Un perrito labrador ladrador pasea todas las mañanas a su dueño por la acera delante de mi casa. Le enseña a enseñar los dientes a otros perros y a pararse en las farolas y en los portales, a olerlos y mearlos, a cagar y cargar con la mierda hasta la papelera de la esquina. Luego se van, con sus cosas, a otras calles.
A veces pienso que en ellas se entrenan en otras tareas. Por ejemplo, podrían jugar al ajedrez en el descampado junto a las vías, o buscar fósiles jurásicos por la orilla del río Sil. Silbarán bandas sonoras de películas en el puente del castillo. Construirán aeronaves sobre los empedrados del casco antiguo.

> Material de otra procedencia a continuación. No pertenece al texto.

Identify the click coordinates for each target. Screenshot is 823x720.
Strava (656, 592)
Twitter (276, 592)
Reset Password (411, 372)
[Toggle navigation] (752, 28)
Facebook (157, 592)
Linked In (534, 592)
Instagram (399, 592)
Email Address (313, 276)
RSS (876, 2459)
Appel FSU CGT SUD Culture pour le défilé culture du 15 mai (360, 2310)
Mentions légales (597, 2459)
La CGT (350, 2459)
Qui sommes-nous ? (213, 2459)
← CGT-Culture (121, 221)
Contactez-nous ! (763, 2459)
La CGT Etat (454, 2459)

Escribirán escritos, cartas y poesía, en la plaza del ayuntamiento mientras critican al alcalde alcaldesa, sí, a esa. Diseñarán robots y redes sociales socialistas en un oscuro peregrinaje por las redes del alcantarillado.

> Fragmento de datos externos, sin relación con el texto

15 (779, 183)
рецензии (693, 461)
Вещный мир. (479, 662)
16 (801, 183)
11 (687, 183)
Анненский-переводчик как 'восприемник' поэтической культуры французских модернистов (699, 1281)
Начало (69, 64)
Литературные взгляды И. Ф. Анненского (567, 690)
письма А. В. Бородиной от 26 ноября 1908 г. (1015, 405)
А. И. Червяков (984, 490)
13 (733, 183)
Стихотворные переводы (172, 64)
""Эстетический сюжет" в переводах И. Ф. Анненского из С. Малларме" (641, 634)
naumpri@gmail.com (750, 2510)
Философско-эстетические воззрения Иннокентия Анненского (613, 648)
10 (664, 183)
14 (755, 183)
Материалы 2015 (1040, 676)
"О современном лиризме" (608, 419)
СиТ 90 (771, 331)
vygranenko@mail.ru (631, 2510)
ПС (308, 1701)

«Alcántara, el puente, alcantarilla, la tierra del puente…» Tal vez reciten en árabe clásico los algoritmos de su software. O no, y sólo se miren a los ojos con complicidad cómplice cuando descubran encubiertos misterios en los bancos de los parques. Porque son lugares misteriosos, los parques. Y los bancos.
Crearán teorías filosóficas al saludar y olfatear el culo de los conocidos y plasmarán los resultados estadísticos junto al estadio de fútbol.

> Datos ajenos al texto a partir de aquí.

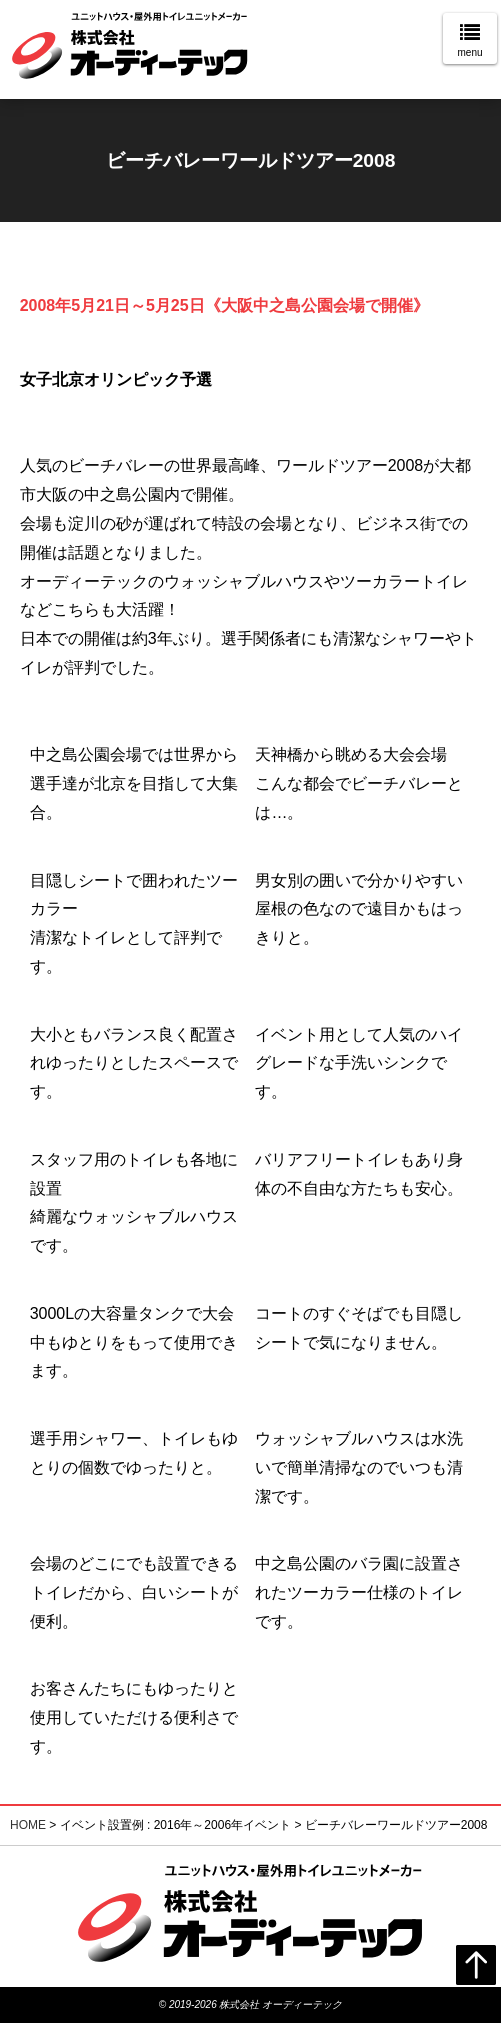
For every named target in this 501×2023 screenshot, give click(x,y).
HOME (28, 1825)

A lo mejor confluyen con otras parejas que fluyen, también, en el centro comercial, y saciarán así su ánimo capitalista, con compras innecesarias de, digamos, detergente. Seguramente harán, con él, aquelarres de espuma y gatos negros, y cabras macho… cabrones, bailando desnudos a la luz de la Luna al lado de la carretera del hospital.
Ya vuelven, con sus cosas, a mi calle aburrida de farolas y portales. A sus clases de dientes y orina, a cagar y cargar el deshecho… hasta la papelera de la esquina.
A veces pienso que tengo que salir, ver cosas, cambiar de barrio… Miro al cielo. Parece que va a llover… agua… agua… guau.